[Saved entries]
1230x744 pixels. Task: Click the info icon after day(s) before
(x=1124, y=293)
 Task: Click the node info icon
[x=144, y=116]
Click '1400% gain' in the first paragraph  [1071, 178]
--
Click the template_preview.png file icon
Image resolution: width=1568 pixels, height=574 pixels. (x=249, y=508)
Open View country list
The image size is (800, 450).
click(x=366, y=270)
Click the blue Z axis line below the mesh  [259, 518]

# WHAT YOU SHOULD DO:
Retype the portion of the data above that starts on the line with "Click the template_preview.png file icon" and finishes on the line with "Click the blue", including both of those lines.

# SOLUTION:
Click the template_preview.png file icon
Image resolution: width=1568 pixels, height=574 pixels. (x=249, y=508)
Open View country list
The image size is (800, 450).
click(x=366, y=270)
Click the blue Z axis line below the mesh  [259, 518]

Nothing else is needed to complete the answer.